▶ **Reading passage**:
start
MSDN BeginnerA bunch of people on Twitter discovered the MSDN Beginner Developer Center today. I tweeted it, figured it was a throw-away tweet and it was "re-tweeted" several dozen times. Apparently there's a hunger for Beginner content out there! Who knew? ;)

It's at http://www.msdn.com/beginner and here's some of the cool stuff. Tell your 12 year old and your great-aunt, Dear Reader. There may be a programmer inside one of them.

There's several tracks to go down, first the obvious Web Track and Windows Track, but also Aspiring Pro and Kid's Corner.

Web Track

The Beginner Web Developer center has three tiers, so you can start at various levels of "beginner." You can even start at the VERY beginning with no understanding of how the web works and go from there. The "Introduction to the Web" Video is very good! I'm going to send it to my Mom.

As you move through the three tiers you move up to VB and C# then start building a real application. Along the way you'll learn HTML, CSS, JavaScript and ASP.NET. There's also downloadable lessons, podcasts, videos and code.

Windows Track

This section has another nice video (in the absolute beginner part) in the style of "How Stuff Works" with an explanation of what an OS is, how a computer runs instructions, etc. It's a fun video. This section has lessons like "Life Before Mice" and "Problem Solving in Life and Technology."

Aspiring Professional

Taking it from amateur to "professional" is the real trick. I personally like to say that we're ALL amateurs. I mean, if you can get a gold medal in the Olympics as an amateur, then who am I to call myself a professional?

Regardless, there's more than just programming skills involved, there's also working in groups, as a team, in an office and how the software lifecycle works. There's also sections on moving to ASP.NET from PHP and moving to ASP.NET from Classic ASP.
end
▶ **Supplied data**:
start
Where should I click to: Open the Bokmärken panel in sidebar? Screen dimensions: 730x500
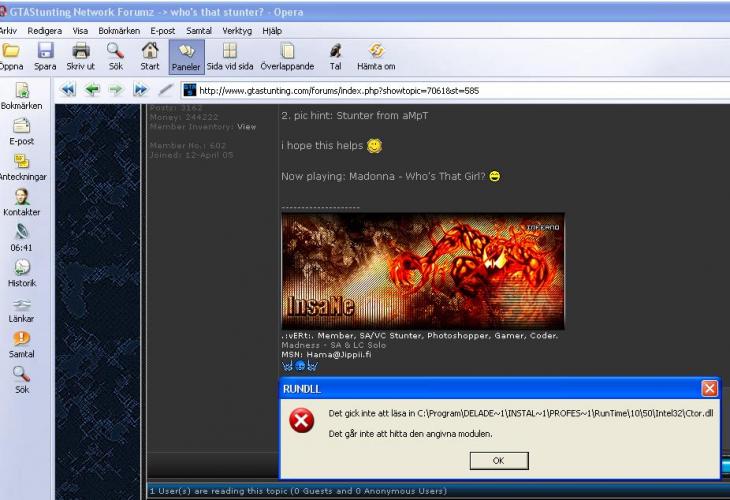coord(21,90)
end
▶ **What you are asked to do**:
Please reproduce the text above about the MSDN Beginner Developer Center in full, word for word.

▶ **Correct result**:
MSDN BeginnerA bunch of people on Twitter discovered the MSDN Beginner Developer Center today. I tweeted it, figured it was a throw-away tweet and it was "re-tweeted" several dozen times. Apparently there's a hunger for Beginner content out there! Who knew? ;)

It's at http://www.msdn.com/beginner and here's some of the cool stuff. Tell your 12 year old and your great-aunt, Dear Reader. There may be a programmer inside one of them.

There's several tracks to go down, first the obvious Web Track and Windows Track, but also Aspiring Pro and Kid's Corner.

Web Track

The Beginner Web Developer center has three tiers, so you can start at various levels of "beginner." You can even start at the VERY beginning with no understanding of how the web works and go from there. The "Introduction to the Web" Video is very good! I'm going to send it to my Mom.

As you move through the three tiers you move up to VB and C# then start building a real application. Along the way you'll learn HTML, CSS, JavaScript and ASP.NET. There's also downloadable lessons, podcasts, videos and code.

Windows Track

This section has another nice video (in the absolute beginner part) in the style of "How Stuff Works" with an explanation of what an OS is, how a computer runs instructions, etc. It's a fun video. This section has lessons like "Life Before Mice" and "Problem Solving in Life and Technology."

Aspiring Professional

Taking it from amateur to "professional" is the real trick. I personally like to say that we're ALL amateurs. I mean, if you can get a gold medal in the Olympics as an amateur, then who am I to call myself a professional?

Regardless, there's more than just programming skills involved, there's also working in groups, as a team, in an office and how the software lifecycle works. There's also sections on moving to ASP.NET from PHP and moving to ASP.NET from Classic ASP.